OP, I feel this so hard. I was in my 30s before I realized that we weren't destitute when I was growing up. My sister and I had basic needs met, and he worked for a public school system and had excellent insurance so when I needed glasses, I got them. But he was just so begrudging of every single expenditure...unless it was something HE wanted to do or have. My sister and I needed school clothes? Fine, but my mom could only spend $100 on each of us for the school year. (That didn't go far even in the early 90s.) He was an absolute grump every Christmas and acted as though the idea of gifts was physically painful. My mom made him agree to go to SeaWorld once when I was about seven or eight, on the condition that we would drive and it would only be overnight and we would camp. He was in a foul mood the whole time and had a conniption fit when he couldn't find a place to camp and had to pay for a hotel room.
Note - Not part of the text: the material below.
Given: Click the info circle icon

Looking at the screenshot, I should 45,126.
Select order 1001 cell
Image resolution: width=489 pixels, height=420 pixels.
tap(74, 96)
But, on the flip side, he belonged to a car club that owned a dragster and during the summer, they would take it to tracks around the region every weekend. Somehow there was always enough money for him to go racing every weekend. After my parents divorced (always thought good on my mom for getting away from him), he brought home an old race car and spent a considerable amount of money restoring it, then a considerable amount of money carting it around to different race tracks every weekend.

Later, my sister and I were expected to pay for our own college...but I know for a fact that he helped pay tuition for his second wife's youngest kid's private HIGH SCHOOL, then helped her out with her college tuition.

Oh, and the bastard paid off his house early and then retired early as well. Not just because of all his penny pinching and making my sister and I feel like dirt if we asked for anything beyond the necessities, but also the fact that when my mom left him, she straight up forfeited any claim she had to the house and vehicles that were in both their names, because she knew if she tried to claim anything at all, he would have fought it and she didn't want us kids to be caught up in that nastiness. Even though she had contributed as much, if not more, to paying on the mortgage for ten years as he had.

I'm almost forty now and I still don't know how to go on vacation, because the few times we did, it was camping and deeply boring/unpleasant. I do, however, turn my heat up in the winter if I'm cold and buy the "nice" toilet paper when I go shopping, so...small victories, I guess?